Stored records:
━━━━

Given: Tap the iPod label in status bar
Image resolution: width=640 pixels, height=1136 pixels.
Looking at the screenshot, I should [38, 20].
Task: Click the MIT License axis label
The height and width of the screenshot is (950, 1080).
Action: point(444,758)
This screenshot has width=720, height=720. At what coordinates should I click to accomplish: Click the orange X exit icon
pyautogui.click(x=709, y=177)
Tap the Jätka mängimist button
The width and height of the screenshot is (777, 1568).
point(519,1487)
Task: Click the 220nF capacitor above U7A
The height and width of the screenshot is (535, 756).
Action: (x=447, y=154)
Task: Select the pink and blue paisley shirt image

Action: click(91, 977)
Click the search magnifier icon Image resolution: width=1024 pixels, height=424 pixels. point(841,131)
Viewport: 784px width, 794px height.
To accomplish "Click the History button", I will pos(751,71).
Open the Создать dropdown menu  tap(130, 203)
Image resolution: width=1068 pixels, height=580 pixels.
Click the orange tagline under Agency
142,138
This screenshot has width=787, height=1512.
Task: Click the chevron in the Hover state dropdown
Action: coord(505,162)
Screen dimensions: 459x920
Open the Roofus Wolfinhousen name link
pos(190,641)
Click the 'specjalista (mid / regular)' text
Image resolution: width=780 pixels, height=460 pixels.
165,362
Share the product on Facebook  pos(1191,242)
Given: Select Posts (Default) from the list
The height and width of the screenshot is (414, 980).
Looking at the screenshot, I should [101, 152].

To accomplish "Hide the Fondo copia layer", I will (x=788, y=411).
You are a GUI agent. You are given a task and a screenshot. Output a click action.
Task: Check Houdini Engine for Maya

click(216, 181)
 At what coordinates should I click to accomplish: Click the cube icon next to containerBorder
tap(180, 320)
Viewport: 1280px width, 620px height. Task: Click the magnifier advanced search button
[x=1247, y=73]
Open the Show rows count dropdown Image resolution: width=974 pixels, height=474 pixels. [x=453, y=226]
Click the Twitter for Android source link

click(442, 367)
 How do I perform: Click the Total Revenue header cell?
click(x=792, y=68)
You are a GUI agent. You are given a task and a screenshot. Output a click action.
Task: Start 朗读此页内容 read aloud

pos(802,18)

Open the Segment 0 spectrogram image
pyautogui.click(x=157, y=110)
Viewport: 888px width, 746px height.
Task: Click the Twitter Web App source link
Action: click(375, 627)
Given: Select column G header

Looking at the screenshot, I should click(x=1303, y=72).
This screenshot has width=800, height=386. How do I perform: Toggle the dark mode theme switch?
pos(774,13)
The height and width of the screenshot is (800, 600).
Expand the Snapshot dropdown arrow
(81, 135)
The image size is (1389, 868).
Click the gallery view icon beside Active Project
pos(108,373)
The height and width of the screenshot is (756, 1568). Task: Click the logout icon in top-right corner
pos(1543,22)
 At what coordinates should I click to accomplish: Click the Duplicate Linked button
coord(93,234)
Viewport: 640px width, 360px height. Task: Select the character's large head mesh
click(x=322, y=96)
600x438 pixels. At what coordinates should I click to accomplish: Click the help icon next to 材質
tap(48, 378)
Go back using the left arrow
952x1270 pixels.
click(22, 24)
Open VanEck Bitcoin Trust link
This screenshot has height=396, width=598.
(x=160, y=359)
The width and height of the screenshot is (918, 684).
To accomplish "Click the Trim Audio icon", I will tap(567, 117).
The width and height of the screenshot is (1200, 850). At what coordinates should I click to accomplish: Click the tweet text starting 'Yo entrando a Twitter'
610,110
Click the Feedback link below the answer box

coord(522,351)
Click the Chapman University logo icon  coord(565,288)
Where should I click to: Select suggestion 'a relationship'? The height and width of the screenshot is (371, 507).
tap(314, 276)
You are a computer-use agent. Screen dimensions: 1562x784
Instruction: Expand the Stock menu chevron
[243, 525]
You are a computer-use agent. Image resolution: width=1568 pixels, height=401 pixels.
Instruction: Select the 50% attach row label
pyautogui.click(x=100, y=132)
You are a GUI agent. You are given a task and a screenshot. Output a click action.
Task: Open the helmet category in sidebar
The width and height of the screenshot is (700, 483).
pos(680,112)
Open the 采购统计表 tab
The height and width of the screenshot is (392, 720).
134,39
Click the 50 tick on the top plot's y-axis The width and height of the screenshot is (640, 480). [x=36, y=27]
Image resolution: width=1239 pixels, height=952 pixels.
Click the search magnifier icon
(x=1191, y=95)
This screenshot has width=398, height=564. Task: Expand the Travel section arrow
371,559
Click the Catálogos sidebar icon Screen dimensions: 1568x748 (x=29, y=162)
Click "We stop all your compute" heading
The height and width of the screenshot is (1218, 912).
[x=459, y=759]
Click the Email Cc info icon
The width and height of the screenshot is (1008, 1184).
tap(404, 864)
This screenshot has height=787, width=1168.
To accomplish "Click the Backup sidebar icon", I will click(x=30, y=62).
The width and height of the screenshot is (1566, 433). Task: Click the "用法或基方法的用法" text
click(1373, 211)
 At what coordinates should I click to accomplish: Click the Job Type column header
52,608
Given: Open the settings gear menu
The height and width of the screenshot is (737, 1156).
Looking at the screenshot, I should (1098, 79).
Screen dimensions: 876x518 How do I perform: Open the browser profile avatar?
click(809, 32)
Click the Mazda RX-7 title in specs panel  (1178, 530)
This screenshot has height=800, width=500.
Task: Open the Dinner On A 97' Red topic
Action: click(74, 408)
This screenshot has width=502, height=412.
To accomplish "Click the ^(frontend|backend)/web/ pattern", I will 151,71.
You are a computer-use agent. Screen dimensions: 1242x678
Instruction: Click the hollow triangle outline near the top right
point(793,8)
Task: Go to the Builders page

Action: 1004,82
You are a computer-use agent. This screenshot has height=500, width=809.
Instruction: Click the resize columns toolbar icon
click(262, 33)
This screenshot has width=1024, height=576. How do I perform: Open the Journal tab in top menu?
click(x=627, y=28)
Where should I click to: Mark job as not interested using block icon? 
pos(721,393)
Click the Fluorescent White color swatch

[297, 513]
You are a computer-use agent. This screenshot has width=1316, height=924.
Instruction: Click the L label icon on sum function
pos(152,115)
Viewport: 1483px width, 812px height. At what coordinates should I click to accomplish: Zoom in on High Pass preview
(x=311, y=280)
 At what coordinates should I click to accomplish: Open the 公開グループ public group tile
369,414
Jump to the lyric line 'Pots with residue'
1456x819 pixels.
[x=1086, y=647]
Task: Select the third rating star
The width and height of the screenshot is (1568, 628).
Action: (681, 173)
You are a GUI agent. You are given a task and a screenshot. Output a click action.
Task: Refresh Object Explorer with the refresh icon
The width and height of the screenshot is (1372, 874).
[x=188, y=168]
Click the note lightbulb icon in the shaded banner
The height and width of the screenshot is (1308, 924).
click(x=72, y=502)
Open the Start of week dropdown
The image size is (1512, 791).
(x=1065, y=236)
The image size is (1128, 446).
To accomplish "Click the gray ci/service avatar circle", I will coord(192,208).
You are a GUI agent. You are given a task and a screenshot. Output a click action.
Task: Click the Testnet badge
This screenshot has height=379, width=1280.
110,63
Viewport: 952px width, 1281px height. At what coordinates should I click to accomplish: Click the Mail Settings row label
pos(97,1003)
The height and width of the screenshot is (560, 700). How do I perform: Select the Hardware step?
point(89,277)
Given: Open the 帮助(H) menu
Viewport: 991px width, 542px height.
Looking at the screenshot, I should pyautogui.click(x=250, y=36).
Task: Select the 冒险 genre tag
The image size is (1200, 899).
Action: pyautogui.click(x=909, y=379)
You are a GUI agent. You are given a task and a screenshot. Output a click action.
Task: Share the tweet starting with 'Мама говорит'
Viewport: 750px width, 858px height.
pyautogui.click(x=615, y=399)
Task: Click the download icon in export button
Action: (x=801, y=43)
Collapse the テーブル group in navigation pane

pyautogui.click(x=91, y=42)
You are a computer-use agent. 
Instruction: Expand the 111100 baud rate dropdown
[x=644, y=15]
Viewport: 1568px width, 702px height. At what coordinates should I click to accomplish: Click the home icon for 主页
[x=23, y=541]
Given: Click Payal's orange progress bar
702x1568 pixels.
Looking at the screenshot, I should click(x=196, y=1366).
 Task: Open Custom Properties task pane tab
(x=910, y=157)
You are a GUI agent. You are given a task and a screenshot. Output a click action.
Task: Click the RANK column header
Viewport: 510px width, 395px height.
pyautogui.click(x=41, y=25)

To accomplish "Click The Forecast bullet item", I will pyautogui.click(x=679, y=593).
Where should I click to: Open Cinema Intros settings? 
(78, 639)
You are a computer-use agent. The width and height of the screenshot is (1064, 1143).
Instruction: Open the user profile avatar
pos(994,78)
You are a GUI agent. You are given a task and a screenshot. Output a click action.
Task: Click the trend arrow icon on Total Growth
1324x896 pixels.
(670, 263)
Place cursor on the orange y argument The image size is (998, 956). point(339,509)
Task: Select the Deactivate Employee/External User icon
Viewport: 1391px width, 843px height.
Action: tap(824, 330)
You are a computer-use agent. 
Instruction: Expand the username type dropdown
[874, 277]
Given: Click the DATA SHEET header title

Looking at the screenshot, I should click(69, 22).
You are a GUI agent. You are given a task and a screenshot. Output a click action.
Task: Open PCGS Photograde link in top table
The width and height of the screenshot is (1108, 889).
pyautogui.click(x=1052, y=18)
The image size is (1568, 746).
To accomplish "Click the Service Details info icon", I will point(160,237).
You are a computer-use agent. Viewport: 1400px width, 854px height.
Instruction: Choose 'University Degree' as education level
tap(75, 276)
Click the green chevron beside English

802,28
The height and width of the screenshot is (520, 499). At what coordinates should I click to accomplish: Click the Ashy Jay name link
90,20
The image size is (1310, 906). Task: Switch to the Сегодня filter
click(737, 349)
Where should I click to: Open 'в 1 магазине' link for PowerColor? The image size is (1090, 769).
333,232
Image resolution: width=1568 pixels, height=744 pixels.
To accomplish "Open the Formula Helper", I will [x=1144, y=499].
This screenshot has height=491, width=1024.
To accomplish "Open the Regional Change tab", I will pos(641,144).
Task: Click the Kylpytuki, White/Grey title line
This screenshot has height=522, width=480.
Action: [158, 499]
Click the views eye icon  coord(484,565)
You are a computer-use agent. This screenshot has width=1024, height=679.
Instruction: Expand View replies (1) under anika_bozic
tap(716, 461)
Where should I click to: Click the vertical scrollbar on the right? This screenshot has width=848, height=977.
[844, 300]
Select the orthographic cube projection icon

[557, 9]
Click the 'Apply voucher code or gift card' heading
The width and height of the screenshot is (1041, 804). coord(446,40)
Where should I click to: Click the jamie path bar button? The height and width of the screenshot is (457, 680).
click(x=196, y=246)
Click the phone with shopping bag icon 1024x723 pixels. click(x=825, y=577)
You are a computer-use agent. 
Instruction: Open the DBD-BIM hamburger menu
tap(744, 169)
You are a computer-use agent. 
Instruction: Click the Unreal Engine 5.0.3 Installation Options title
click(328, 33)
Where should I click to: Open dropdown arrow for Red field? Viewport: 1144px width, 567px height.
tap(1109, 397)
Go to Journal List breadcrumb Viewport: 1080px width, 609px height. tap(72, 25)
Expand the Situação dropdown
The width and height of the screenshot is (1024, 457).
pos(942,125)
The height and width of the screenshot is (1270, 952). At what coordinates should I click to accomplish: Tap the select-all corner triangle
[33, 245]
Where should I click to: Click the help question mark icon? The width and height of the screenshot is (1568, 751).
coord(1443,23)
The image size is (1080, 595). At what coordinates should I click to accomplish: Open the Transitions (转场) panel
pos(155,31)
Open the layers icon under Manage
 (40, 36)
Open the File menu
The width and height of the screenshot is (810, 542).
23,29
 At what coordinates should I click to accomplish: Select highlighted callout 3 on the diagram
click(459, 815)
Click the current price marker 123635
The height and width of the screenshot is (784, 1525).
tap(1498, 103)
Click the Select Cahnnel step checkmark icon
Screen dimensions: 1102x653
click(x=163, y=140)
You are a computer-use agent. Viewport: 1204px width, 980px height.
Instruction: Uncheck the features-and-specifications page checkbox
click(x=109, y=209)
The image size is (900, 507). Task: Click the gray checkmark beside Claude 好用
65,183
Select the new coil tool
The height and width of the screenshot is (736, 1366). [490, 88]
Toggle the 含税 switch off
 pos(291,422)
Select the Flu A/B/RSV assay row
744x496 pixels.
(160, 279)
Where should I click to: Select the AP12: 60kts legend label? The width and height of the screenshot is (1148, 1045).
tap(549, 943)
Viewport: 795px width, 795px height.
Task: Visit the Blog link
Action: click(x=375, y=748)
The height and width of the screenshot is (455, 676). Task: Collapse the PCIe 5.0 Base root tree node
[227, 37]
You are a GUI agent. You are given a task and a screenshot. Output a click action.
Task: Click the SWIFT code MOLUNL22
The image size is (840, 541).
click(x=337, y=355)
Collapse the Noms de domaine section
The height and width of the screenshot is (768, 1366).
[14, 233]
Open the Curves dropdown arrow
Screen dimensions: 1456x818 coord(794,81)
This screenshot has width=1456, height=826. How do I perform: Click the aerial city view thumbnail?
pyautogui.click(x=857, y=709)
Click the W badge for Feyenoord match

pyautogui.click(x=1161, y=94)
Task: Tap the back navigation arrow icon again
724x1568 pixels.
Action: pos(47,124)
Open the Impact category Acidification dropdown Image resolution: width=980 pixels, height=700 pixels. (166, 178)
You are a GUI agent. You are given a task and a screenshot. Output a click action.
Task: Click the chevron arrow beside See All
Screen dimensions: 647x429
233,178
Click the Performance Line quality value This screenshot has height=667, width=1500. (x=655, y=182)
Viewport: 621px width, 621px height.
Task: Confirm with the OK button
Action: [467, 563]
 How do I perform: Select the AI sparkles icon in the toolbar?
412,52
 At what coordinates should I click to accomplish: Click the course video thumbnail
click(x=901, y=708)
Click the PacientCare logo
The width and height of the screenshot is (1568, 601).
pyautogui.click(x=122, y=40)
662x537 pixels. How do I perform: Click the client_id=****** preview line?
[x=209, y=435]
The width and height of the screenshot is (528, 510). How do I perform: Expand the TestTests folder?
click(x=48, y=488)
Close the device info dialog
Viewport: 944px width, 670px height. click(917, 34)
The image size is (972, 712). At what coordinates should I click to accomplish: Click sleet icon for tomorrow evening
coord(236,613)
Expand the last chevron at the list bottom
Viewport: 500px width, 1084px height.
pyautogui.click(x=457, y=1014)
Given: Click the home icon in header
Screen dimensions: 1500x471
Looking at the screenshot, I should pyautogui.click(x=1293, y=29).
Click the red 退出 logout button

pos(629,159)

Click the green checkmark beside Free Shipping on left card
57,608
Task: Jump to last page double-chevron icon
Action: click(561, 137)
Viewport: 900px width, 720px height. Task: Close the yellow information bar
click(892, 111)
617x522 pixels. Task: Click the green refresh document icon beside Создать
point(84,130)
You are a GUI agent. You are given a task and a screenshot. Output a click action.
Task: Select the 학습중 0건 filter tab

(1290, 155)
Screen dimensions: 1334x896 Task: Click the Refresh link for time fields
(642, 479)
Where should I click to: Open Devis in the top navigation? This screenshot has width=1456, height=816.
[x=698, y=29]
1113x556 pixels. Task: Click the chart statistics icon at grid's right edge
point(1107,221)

━━━━

§ **Aim of the exercise**
In the records above, locate every line with the string "axis" and copy it.

§ **Task solution**
Task: Click the MIT License axis label
Click the 50 tick on the top plot's y-axis The width and height of the screenshot is (640, 480). [x=36, y=27]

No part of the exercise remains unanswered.